Kalkidan Bishu, and Rajiv Agarwal

Division of Nephrology, Department of Medicine, Indiana University School of Medicine, and Richard L. Roudebush VA Medical Center, Indianapolis, Indiana

Address correspondence to: Dr. Rajiv Agarwal, Department of Medicine, VAMC, 111N, 1481 West 10th Street, Indianapolis, IN 46202. Phone: 317-554-0000 ext. 2241; Fax: 317-554-0298; E-mail: ragarwal{at}iupui.edu

Intravenous iron is widely used to maintain adequate iron stores and prevent iron deficiency anemia in patients with chronic kidney disease, yet concerns remain about its long-term safety with respect to oxidative stress, kidney injury, and accelerated atherosclerosis, which are the subjects of this review.
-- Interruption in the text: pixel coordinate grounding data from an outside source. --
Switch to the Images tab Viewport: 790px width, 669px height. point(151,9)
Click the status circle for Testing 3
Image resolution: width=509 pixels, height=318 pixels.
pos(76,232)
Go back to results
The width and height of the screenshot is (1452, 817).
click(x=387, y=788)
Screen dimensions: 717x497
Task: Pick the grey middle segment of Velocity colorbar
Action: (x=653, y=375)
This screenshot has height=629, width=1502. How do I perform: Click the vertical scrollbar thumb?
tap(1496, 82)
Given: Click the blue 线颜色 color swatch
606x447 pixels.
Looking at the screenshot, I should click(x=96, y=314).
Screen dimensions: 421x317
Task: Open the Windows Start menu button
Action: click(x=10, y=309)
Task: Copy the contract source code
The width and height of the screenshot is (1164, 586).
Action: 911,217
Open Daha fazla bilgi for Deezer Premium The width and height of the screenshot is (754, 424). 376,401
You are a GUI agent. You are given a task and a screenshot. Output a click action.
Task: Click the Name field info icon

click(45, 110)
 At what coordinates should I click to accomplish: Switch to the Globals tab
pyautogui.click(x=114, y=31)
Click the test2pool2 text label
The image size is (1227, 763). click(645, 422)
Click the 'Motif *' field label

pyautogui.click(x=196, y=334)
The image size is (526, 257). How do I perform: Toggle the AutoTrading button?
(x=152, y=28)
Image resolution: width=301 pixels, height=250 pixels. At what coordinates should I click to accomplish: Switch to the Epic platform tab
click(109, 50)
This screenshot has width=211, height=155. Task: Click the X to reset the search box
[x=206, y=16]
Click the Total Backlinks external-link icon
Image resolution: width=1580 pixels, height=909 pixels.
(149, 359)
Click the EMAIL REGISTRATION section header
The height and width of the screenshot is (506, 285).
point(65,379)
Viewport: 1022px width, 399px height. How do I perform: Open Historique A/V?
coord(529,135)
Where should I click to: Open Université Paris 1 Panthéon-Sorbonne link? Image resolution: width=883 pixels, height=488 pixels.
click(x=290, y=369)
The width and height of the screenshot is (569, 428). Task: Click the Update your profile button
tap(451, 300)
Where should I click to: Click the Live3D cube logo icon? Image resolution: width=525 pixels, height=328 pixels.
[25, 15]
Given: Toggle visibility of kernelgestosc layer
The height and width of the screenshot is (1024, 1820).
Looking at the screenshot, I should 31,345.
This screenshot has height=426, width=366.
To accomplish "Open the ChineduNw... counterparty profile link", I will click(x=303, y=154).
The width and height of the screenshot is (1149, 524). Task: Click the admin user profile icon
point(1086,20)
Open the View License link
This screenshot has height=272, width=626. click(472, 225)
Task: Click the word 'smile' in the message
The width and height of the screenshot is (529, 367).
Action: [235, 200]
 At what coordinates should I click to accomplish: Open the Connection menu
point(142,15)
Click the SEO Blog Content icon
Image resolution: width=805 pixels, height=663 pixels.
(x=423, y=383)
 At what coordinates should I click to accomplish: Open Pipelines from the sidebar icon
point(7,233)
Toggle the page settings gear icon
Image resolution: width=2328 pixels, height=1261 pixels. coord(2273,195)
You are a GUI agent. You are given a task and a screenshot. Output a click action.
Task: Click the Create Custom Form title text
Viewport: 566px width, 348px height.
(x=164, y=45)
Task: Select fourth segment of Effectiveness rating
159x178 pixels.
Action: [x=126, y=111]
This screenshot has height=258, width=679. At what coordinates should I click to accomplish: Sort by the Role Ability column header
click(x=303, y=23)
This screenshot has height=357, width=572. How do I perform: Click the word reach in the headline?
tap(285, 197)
Three parenteral iron formulations are available for use in the United States: Iron dextran, iron gluconate, and iron sucrose. Iron dextran, especially the high molecular form, has been linked with anaphylactoid and anaphylactic reactions, and its use has been declining. A portion of intravenous iron preparations is redox-active, labile iron available for direct donation to transferrin. In vitro tests show that commonly available intravenous iron formulations have differing capacities to saturate transferrin directly: Iron gluconate > iron sucrose > iron dextran. Intravenous iron treatment produces oxidative stress, as demonstrated by increases in plasma levels of lipid peroxidation products (malondialdehyde), at a point that is much earlier than the time to peak concentration of catalytically active iron, suggesting a direct effect of iron sucrose on oxidative stress. Furthermore, iron sucrose infusion produces endothelial dysfunction that seems to peak earlier than the serum level of free iron. Intravenous iron sucrose infusion also has been shown to produce acute renal injury and inflammation as demonstrated by increased urinary albumin, enzyme (N-acetyl-ß-glucosaminidase), and cytokine (chemokine monocyte chemoattractant protein-1) excretions. Although the long-term dangers of intravenous iron are unproved, these data call for examination of effects of intravenous iron on the potential for long-term harm in patients with chronic kidney disease.